((

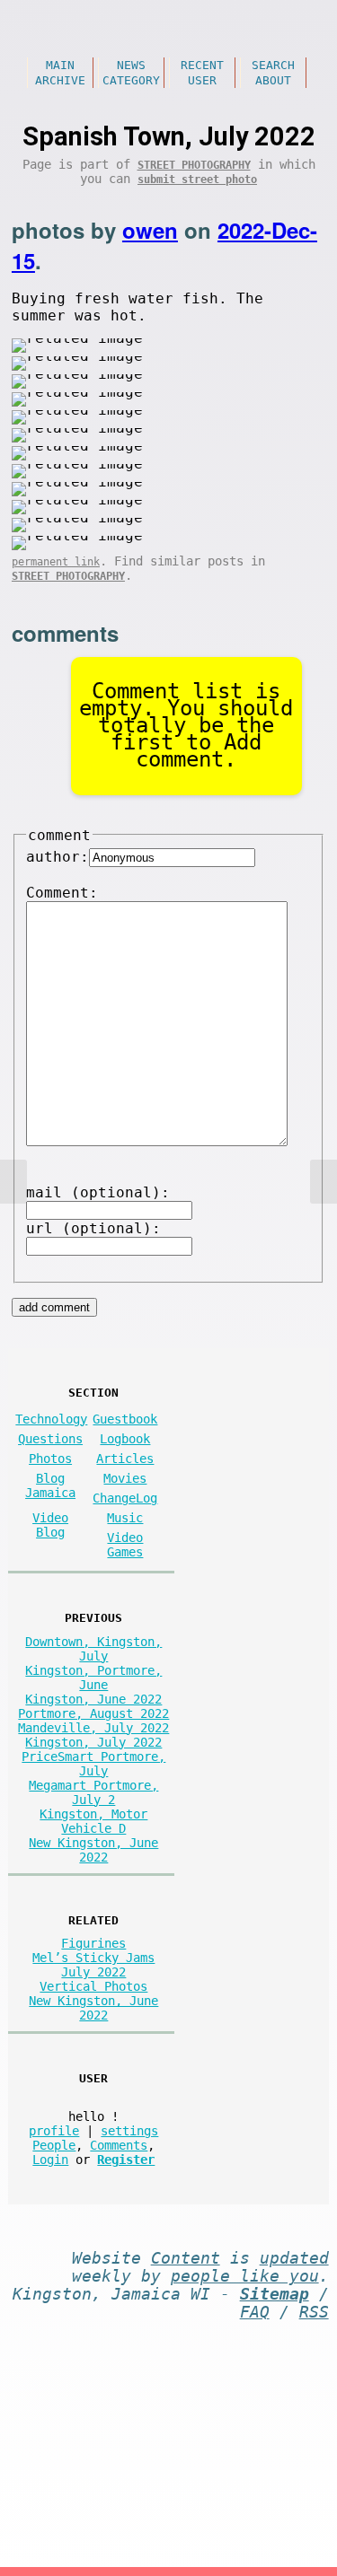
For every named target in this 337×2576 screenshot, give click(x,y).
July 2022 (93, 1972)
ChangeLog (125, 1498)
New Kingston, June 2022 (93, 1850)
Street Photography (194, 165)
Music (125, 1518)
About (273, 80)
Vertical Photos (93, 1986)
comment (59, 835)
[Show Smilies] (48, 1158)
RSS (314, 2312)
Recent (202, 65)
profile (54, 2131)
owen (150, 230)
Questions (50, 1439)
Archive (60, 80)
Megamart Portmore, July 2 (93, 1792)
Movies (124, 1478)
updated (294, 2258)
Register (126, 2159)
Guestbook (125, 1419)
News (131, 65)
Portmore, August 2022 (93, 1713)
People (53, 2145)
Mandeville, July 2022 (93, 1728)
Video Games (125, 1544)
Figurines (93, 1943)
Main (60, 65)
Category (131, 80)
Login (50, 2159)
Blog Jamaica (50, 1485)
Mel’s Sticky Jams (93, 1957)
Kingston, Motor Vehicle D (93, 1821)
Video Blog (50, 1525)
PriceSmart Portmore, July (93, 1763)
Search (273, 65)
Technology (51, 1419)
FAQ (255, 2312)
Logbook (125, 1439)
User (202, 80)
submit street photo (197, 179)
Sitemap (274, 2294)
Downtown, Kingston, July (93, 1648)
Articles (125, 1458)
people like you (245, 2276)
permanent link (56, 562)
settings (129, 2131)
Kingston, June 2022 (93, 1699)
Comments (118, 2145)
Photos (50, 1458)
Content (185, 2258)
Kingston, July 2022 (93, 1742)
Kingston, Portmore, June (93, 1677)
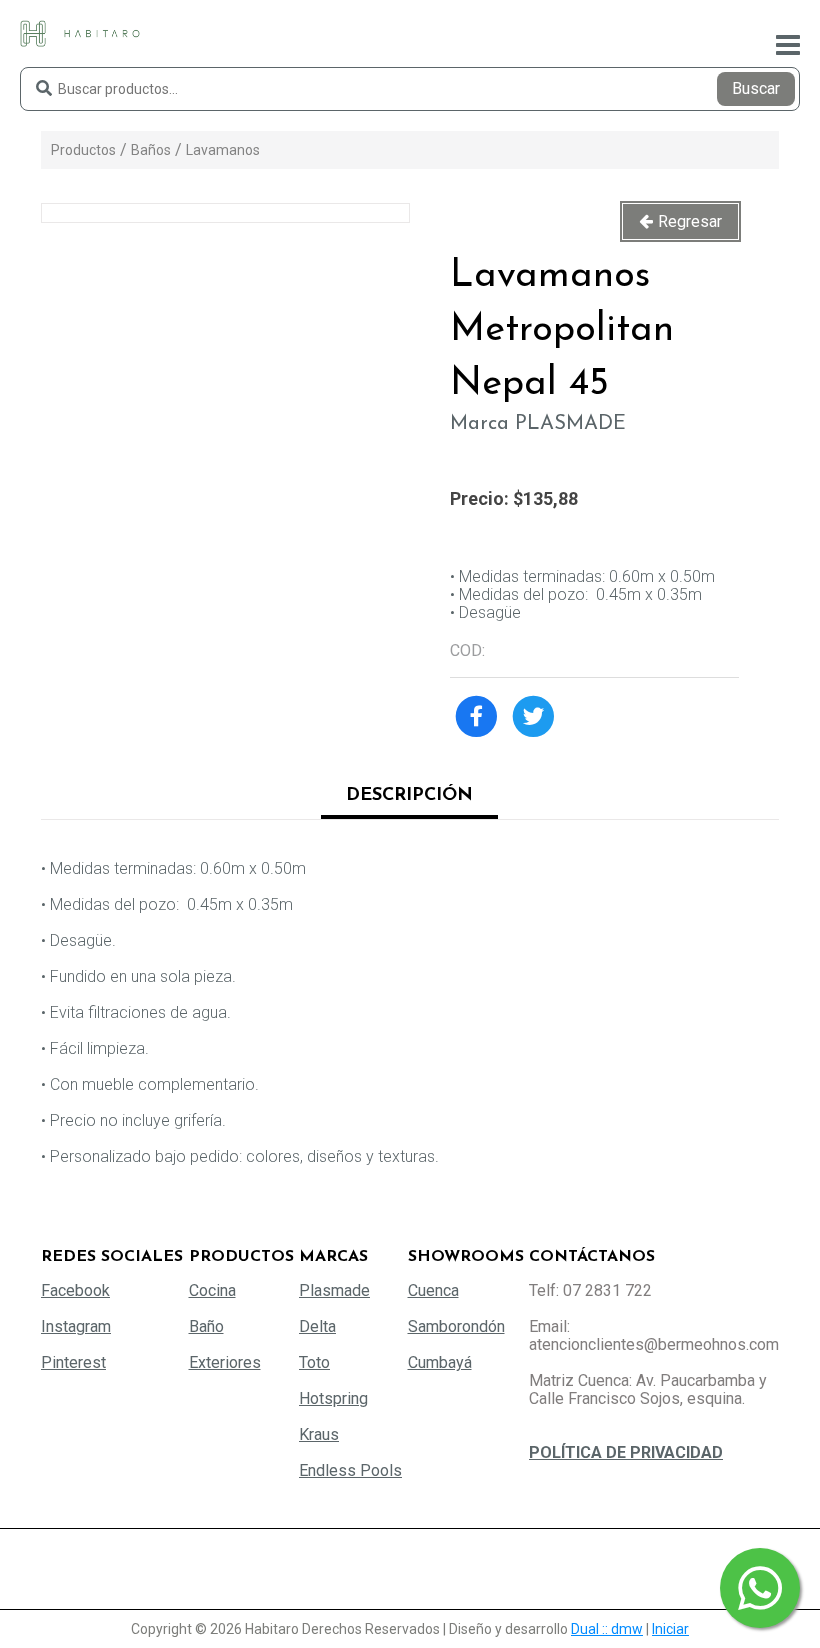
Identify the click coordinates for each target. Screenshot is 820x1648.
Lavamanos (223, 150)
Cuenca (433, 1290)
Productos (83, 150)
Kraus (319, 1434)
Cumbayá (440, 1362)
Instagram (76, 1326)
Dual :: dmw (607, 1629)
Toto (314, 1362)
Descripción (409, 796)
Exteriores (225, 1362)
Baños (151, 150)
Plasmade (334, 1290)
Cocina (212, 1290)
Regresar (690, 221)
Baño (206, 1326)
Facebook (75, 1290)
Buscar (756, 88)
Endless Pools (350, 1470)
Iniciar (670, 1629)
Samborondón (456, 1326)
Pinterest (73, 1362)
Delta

))

The output should be exactly the lines above from the line containing "About (273, 80)" to the line containing "Mel’s Sticky Jams (93, 1957)", inclusive, with no other lines.

▶ **Response area**
About (273, 80)
Vertical Photos (93, 1986)
comment (59, 835)
[Show Smilies] (48, 1158)
RSS (314, 2312)
Recent (202, 65)
profile (54, 2131)
owen (150, 230)
Questions (50, 1439)
Archive (60, 80)
Megamart Portmore, July 2 (93, 1792)
Movies (124, 1478)
updated (294, 2258)
Register (126, 2159)
Guestbook (125, 1419)
News (131, 65)
Portmore, August 2022 (93, 1713)
People (53, 2145)
Mandeville, July 2022 (93, 1728)
Video Games (125, 1544)
Figurines (93, 1943)
Main (60, 65)
Category (131, 80)
Login (50, 2159)
Blog Jamaica (50, 1485)
Mel’s Sticky Jams (93, 1957)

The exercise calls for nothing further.